The Charlety stadium in Southern Paris was litterally overflowing with Segolene supporters when I arrived for her last big public meeting. People were scaling the fences and vaulting into the grounds while nervous security personel looked on helpless. Fearing a crush, the organisers appealed to the prefecture and closed the gates, prompting an outcry and a lot of pushing and shoving. It took me over an hour to get past the security at the press entrance, where journalists were being allowed in one by one.
‘I hope she runs her country better than this,’ remarked one colleague. He was one of the polite ones.
Inside, Socialists blamed foul play by the interior ministry for deliberate lack of crowd control.
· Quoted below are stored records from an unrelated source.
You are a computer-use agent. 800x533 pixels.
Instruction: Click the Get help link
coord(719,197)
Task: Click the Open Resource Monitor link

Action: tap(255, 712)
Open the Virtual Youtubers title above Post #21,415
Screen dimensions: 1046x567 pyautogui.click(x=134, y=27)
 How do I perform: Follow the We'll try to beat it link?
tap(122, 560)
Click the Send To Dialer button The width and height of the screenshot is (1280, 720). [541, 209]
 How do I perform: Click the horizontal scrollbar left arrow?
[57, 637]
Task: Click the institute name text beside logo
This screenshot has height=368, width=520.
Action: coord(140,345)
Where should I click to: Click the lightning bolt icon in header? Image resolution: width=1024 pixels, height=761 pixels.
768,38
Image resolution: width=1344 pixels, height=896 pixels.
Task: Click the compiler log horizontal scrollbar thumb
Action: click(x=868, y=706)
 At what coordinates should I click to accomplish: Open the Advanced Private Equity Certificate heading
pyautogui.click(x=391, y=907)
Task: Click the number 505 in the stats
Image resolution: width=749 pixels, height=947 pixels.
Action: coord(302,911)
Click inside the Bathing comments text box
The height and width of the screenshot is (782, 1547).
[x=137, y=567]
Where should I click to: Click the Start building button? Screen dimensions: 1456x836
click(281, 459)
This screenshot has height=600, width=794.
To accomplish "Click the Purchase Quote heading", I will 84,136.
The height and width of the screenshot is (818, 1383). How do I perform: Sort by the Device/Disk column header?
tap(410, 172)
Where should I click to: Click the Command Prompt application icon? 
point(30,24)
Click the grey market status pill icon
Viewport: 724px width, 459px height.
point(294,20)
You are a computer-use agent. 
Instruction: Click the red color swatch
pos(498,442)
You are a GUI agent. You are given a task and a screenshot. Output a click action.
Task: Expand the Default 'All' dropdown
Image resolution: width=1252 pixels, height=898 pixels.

Around 40,000 supporters madde it into the stadium, leaving 20,000 outside. Segolene won then, beating the measly 20,000 UMP supporters who showed up on Sunday to cheer on Sarkozy at his final meeting in the Bercy concert hall. Had they turned up for a free concert with rock stars Yannick Noah, Benabar, Indochine, and Les Tetes Raides? You might have thought so when Segolene arrived in her trademark white suit, twinned with an orange t-shirt (trying to reach out to Bayrou supporters?). She had hardly begun her speech, when she was drowned out by ‘Segolene, president’ and ‘we are going to win.’ But like so often, she appeared unable to harness and channel this energy. Instead of urging the holidaymakers to enjoy the concert, she started to talk politics, prompting a small exodus. People, many of whom were rally virgins, may have got bored. They might also have got fed up with the mediocre sound system which made it almost impossible to make out what she was saying most of the time.
‘The Socialists always try to do things on the cheap and it shows,’ said one colleague.
Segolene was best when she picked up on the whiff of the ’68 that Sarkozy tried to crush last week.
In his speech at Bercy he claimed ‘everything is the fault of May 68,’ Segolene said. ‘He got stung by which fly? Because May 68, it was 40 years ago!’ She accused him of wanting to create a 68-style revolt, giving him the excuse to crush it. She told the crowd, where several rainbow flags were flying, that she stands for peace. And flashed her radiant smile.